Lo que vela el barbijo
MAURO GROSS
“(…) ¿Quién nos salvará de la noche?
La noche es un espejo de nitidez despiadada.
Un espejo que nos enfrenta con lo que postergamos,
con aquello que quisimos y no tuvimos el coraje de lograrlo.
En nuestra noche no alcanza el mejor baúl de disfraces,
somos lo que somos
y eso es lo que espanta.
La noche es el espejo de los deformes (…)”.
Fragmento de La noche (Sbarra, 1975).
En el Malestar de la Cultura, Freud (1930 [1975]) indicaba tres fuentes del sufrimiento humano: el poder de la naturaleza, nuestra insuficiencia para regular las relaciones sociales y la imposibilidad de dominar plenamente los cuerpos.
Pocas situaciones, como la cuarentena que estamos viviendo en la actualidad, nos enfrentan a un escenario en el que esta triada se hace presente en su totalidad. Esto es, claro, no sin un costo para los sujetos que transitan una situación extraordinaria en sus vidas. Sujetos que deben pensarse inmersos y constituidos siempre bajo determinadas coordenadas de época y discurso.
Miller (1996-1997) caracterizó, en El Otro que no existe, a nuestro tiempo como una época signada por la caída de aquellos grandes ideales que orientaban las subjetividades. Del mismo modo en la actualidad, vemos como el discurso científico, con su saber técnico como garante, tropieza frente a este desconocido virus. Un virus el cual, en situación de pandemia, es tan complejo que, citando a Bassols (20 de marzo de 2020), “según los biólogos, es un ser que no está ni vivo ni muerto” y del que todavía no se vislumbra ninguna vacuna.
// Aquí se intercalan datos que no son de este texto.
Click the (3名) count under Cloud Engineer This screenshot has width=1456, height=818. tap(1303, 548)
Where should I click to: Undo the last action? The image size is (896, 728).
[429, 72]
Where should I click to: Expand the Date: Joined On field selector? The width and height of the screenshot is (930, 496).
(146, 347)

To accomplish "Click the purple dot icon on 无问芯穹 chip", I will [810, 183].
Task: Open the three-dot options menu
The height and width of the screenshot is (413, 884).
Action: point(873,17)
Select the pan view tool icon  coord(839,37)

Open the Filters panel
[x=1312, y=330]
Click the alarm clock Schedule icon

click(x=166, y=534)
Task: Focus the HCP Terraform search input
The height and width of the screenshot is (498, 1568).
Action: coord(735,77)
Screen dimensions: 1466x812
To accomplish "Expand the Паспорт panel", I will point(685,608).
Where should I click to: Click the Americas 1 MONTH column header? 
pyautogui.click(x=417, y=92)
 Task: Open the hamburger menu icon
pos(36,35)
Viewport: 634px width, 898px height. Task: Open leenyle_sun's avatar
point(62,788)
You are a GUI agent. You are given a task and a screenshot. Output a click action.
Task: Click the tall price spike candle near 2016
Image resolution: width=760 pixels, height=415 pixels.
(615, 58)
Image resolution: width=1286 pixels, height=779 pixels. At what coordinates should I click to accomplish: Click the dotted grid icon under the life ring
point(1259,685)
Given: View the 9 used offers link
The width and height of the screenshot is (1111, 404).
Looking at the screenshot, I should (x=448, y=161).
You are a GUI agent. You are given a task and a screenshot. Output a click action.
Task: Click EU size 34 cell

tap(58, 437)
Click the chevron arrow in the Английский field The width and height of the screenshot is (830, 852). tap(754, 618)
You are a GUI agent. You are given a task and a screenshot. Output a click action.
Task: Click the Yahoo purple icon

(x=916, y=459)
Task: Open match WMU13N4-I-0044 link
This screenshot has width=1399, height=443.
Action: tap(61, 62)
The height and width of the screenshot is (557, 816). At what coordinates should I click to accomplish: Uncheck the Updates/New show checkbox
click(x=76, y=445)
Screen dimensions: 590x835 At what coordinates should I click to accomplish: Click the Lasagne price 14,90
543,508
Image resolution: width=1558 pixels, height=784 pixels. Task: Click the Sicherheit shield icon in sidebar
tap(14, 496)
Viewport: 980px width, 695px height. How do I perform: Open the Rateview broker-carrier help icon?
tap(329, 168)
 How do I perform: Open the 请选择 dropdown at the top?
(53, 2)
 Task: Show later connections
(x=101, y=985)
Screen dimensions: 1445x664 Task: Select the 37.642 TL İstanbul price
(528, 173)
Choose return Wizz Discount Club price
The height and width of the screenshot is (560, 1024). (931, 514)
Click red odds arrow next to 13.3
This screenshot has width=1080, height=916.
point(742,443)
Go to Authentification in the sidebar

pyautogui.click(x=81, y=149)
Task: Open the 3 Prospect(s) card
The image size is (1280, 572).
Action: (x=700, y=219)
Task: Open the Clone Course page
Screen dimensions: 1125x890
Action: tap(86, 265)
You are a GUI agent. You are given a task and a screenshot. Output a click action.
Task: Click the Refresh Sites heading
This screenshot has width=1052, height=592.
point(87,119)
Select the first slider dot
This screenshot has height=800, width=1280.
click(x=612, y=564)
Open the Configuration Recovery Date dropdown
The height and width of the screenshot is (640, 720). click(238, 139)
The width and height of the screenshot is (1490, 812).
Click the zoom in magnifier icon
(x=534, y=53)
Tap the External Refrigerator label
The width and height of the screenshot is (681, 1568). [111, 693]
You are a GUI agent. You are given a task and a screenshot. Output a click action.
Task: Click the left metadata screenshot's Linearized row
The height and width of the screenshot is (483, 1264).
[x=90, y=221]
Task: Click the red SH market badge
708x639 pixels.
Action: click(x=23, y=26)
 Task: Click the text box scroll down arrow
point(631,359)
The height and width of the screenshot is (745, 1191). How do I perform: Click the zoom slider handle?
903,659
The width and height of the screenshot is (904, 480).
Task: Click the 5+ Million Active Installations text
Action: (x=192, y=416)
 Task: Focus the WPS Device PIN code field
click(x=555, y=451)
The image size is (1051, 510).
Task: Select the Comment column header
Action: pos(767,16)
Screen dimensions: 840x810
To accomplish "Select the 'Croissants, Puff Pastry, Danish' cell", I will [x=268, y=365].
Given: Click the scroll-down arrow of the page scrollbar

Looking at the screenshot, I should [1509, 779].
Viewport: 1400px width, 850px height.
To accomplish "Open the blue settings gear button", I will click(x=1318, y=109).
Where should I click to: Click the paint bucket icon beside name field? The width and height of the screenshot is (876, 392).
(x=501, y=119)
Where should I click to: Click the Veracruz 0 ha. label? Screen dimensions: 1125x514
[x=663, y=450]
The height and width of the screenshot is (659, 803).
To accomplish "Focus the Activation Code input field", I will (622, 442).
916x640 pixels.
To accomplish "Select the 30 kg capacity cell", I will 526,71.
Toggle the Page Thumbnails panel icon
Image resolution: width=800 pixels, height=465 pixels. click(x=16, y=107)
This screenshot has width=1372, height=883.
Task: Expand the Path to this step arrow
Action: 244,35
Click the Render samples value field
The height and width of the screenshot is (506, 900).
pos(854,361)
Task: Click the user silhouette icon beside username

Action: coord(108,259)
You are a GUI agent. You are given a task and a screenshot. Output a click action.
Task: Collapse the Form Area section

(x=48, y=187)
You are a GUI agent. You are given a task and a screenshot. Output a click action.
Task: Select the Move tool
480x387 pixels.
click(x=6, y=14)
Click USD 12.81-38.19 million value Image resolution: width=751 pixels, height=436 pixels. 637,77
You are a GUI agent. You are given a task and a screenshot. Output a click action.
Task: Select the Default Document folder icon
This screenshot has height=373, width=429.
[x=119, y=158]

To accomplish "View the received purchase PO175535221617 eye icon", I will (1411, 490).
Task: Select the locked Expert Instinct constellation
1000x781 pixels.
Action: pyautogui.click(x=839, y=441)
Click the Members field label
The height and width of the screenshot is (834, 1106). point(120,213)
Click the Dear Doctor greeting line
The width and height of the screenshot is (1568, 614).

Como respuesta a esa caída de los ideales, el mercado tomó consistencia taponando la causa del deseo con la invasión de productos y prácticas que apresan los cuerpos. Objetos que velan lo real, gadgets que nos encierran en un goce solitario. Artefactos que irrumpen el escenario en un intento, siempre fallido, porque luego se deberá adquirir uno más, uno más… de dar respuesta al encuentro con el Otro.
Curioso escenario nos presenta de este modo la cuarentena y el aislamiento social. Porque ya de nada sirve, tal como señalaba Fromm (1976 [1981]) en Tener o Ser, el acumular un número creciente de posesiones para convertir a los objetos en una extensión del propio ser, sobrellevando el sentimiento de soledad que sentían.
Precisamente, con algo de lo que nos encontramos, y tanto circula en los dichos, es que al fin y al cabo nada de lo material es tan importante cuando estás encerrado. Por esto, no es casual tampoco, el incremento en la demanda de iniciar terapias online.
Claro que no se trata de, como he leído por ahí, de “romantizar la cuarentena”, ya que el poder aislarse de un modo cómodo, seguro y con la tranquilidad de que se podrá paliar luego las consecuencias económicas, son verdaderamente un privilegio de clase en las que están, inevitablemente presente, ciertas condiciones concretas de existencia.
Sin embargo, bajo este panorama, aparecen algunas preguntas.
¿De qué modo se puede obturar este real que amenaza, de un modo omnipresente, invisible, fuera de nuestras casas?, ¿Cómo hacer frente entonces a estos sufrimientos, que mencionaba Sigmund Freud al comienzo, en detrimento, ni más ni menos, de los lazos sociales en pos de un individualismo neoliberal?
Quizás desde el Psicoanálisis podamos pensar en esta cuarentena a modo de una pausa, de un LAPSO, en el que los sujetos puedan articularse a un discurso que constituya y restituya el lazo social. Siempre con la construcción de una solución singular, por fuera del “para todos”, que puede intentar ofrecer el mercado y/o prácticas terapéuticas prêt-à-porter.
O, parafraseando al poeta Sbarra (1975 [1990]), ya que, como aseguraba Lacan (1965 [1998]) el artista siempre lleva la delantera. Quizás sea con el trabajo de asumir lo que somos, sin espantarnos cuando tal o cual disfraz ya no alcance. Cuando se caigan todos los “barbijos”, y ya no queden velos que nos impidan vernos deformes frente al espejo.